Zeb jutted his chin in response. “He’s been hitting on a friend of mine. She’s only fourteen.”

Constantine blew out a long, slow sigh. Why couldn’t that aggravating bird have given him this useful info earlier? But that was always its way—incomprehensible commands or veiled hints. “Go away, Zeb. I’ll give you a while to think about it. Don’t kid yourself—you
will
give me the information I need. You’d be a lot smarter to do it before someone else gets hurt.”

Zeb went out, leaving the guitar behind. The chicken dropped from the fountain and out of sight. Good riddance.

Then it reappeared inside his head, clucking madly.

Lep eyed Constantine over the laptop screen. “That was unusually merciful of you. What’s going on?”

“Shut up!” Constantine shook his head violently. “Get the hell out!”

“Who are you telling to shut up? I’m a dangerous man, too.” He slid off his stool, let fly a few playful punches, danced away, and then leapt onto Constantine from behind.

“It’s this frigging bird,” Constantine said with a grunt. He stood and shoved his arms apart, sending Leopard and the stool flying. “Flapping around in my head like some manic chicken, talking absolute bullshit.” He thudded his forehead with the heel of his hand and retrieved the fallen stool.

“Sure you don’t mean chicken shit, bro?” Lep chuckled and went over to the espresso machine. “Glad I’m not a fucking Indian, stuck with a spirit guide. Enough shit going through my head without birds crapping in there, too.”

“The bird says,” grumbled Constantine, “I should stop being an asshole.”

“No doubt about that.” Lep tamped coffee into the portafilter.

“That hurting this kid will backfire on me. That’s supposed to be news? I know how karma works.”

Lep grunted, positioning the shot glasses.

“It says this kid is a gift from the gods,” Constantine said.

Lep glanced at him. “Say what?”

“It says I might be able to redeem myself by way of this kid.”

“Redemption.” Leopard’s voice was contemplative; espresso dripped slowly into the shot glasses. “We could all use some of that.”

Constantine rested his head in his hands, listening to the coffee and the comforting hiss of milk being steamed. The spirit guide also said Marguerite was a treasure from the heavens, but he wasn’t about to admit he’d even heard that one. Sure, it sounded good, but what was he supposed to do with her? Say he got up his nerve and slept with her. Even if, by some miracle, that didn’t turn out to be a catastrophe, his Enemy was still out there. What if Marguerite got hurt through association with him? Why couldn’t the bird tell him something useful about his Enemy instead?

On that issue, it was utterly silent.

Now that the bird had spoken its mind, it was taking its sweet time pecking its way across the patio and out of his head.

Lep set a double espresso on the table before Constantine and returned to his laptop. “Your bird might be right. I don’t know what’s going on with the kid, but he looks exactly like you used to: glowering over a cup of coffee before you did something.”

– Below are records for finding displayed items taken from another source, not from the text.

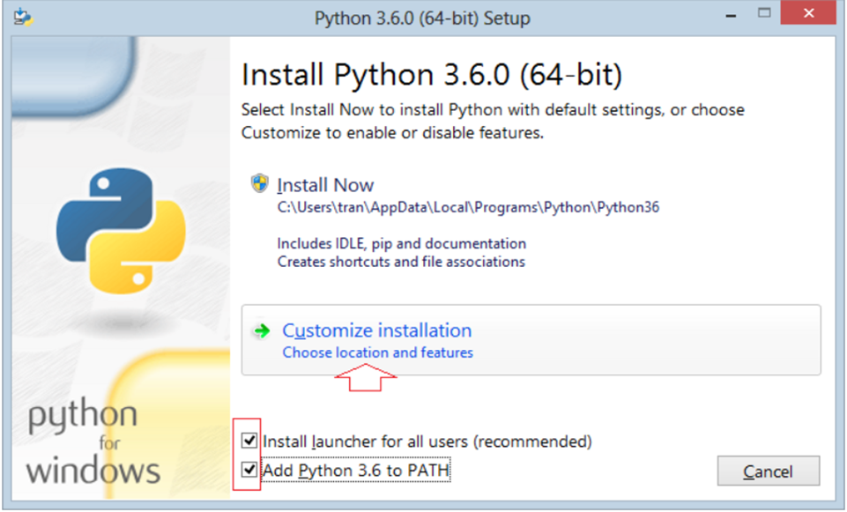Open Customize installation

pyautogui.click(x=531, y=339)
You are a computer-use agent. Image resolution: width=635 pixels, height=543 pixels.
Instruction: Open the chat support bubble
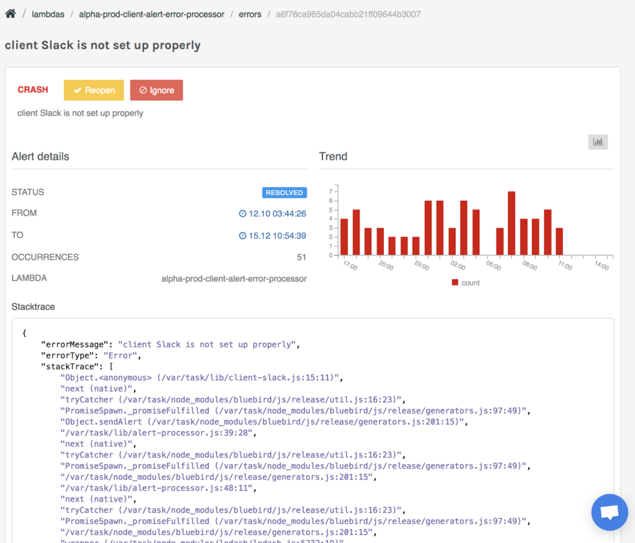(609, 512)
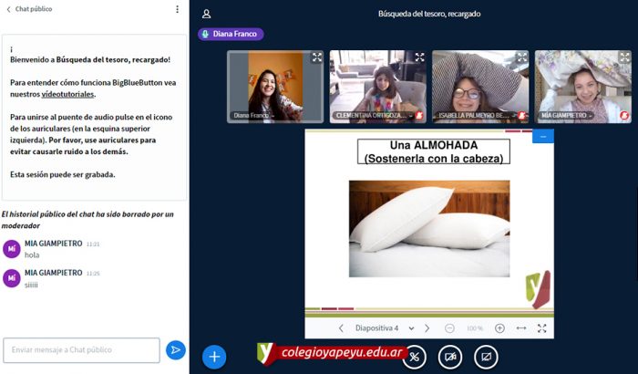Send the chat message with arrow button

click(x=175, y=349)
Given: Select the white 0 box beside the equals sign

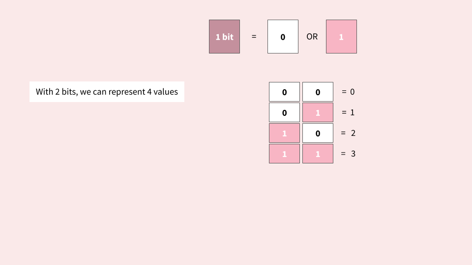Looking at the screenshot, I should [283, 37].
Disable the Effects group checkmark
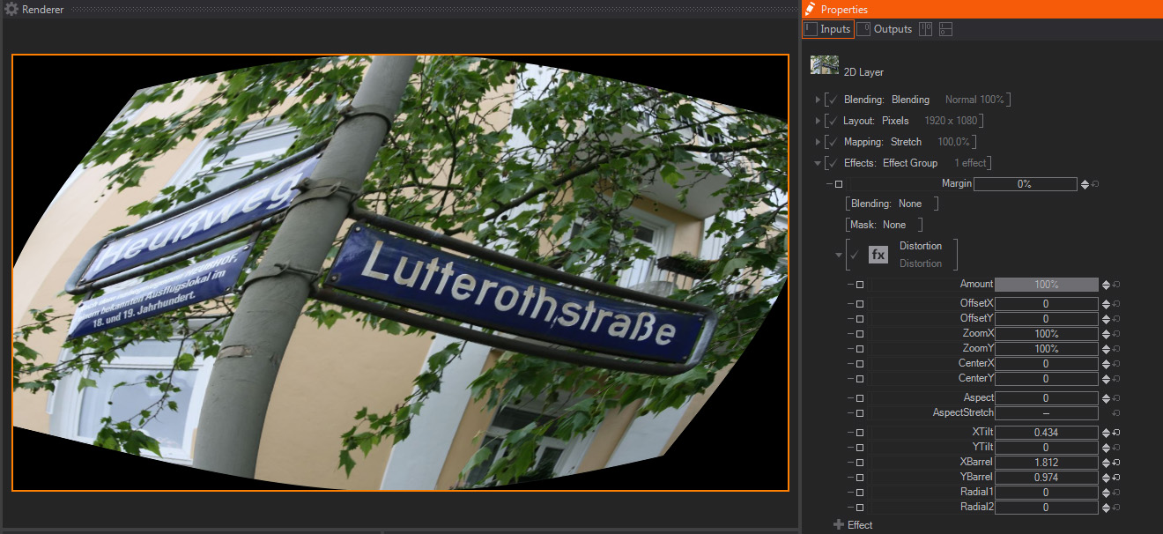The width and height of the screenshot is (1163, 534). 833,163

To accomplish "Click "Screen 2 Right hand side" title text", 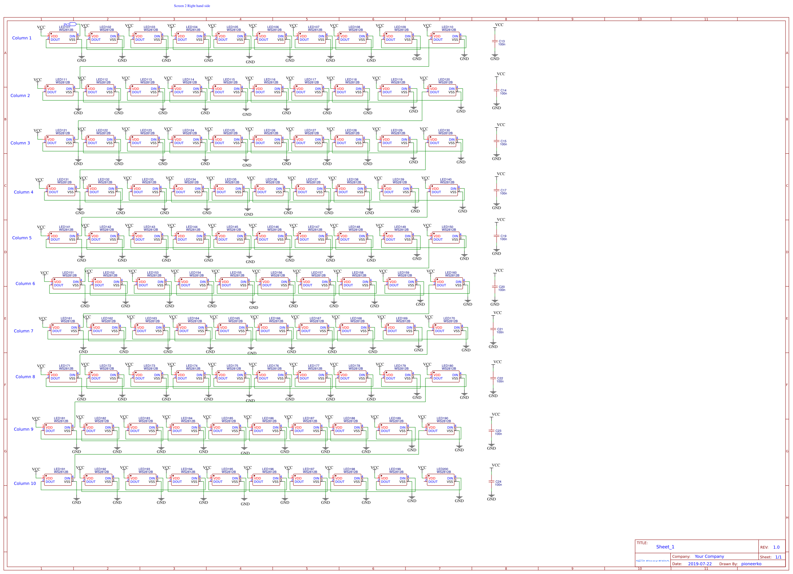I will click(x=192, y=6).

“Great. So what’s my role here? Mentor? Moral preceptor? I don’t think so.” Constantine noticed himself glowering and downed some espresso.

“You know what I think?” asked Leopard innocently.

They’d been over this countless times. “Your solution to everything is not the same as mine.”

“Life is simple when you don’t have a chicken messing with your mind, saying ‘Do this, don’t do that.’ Maybe if you got laid now and then, you’d be able to think straight.”

A bird cackled from some distant height. Not a chicken, though. Small mercies.

“Nathan Bone says you’re making it with a hot babe. That news actually woke me up for a moment or two. Tantric sex, no less.” He eyed Constantine and sighed. “I had hopes that for once it might be true.”

“Shut up, Lep. I need to protect the girl, not destroy her.” He paused. “I need you to do me a favor. Two favors.”

“Sure, as long as you do yourself a favor, too, and start thinking seriously about getting laid.”

“Believe me, I’m thinking about it way too much.” He shook his head. “See what you can find out about Zeb—where he lives, some history on his parents, who he hangs
out with. Also, get me whatever you can on a prof at Hellebore named Eaton Wilson.”

“Will do.” Lep’s cell phone chimed, and he read the display. “It’s Jabez. He’s at the babe’s place. Says you sent him there to scope the place out.”

Constantine’s heartbeat ramped up. “What’s wrong?”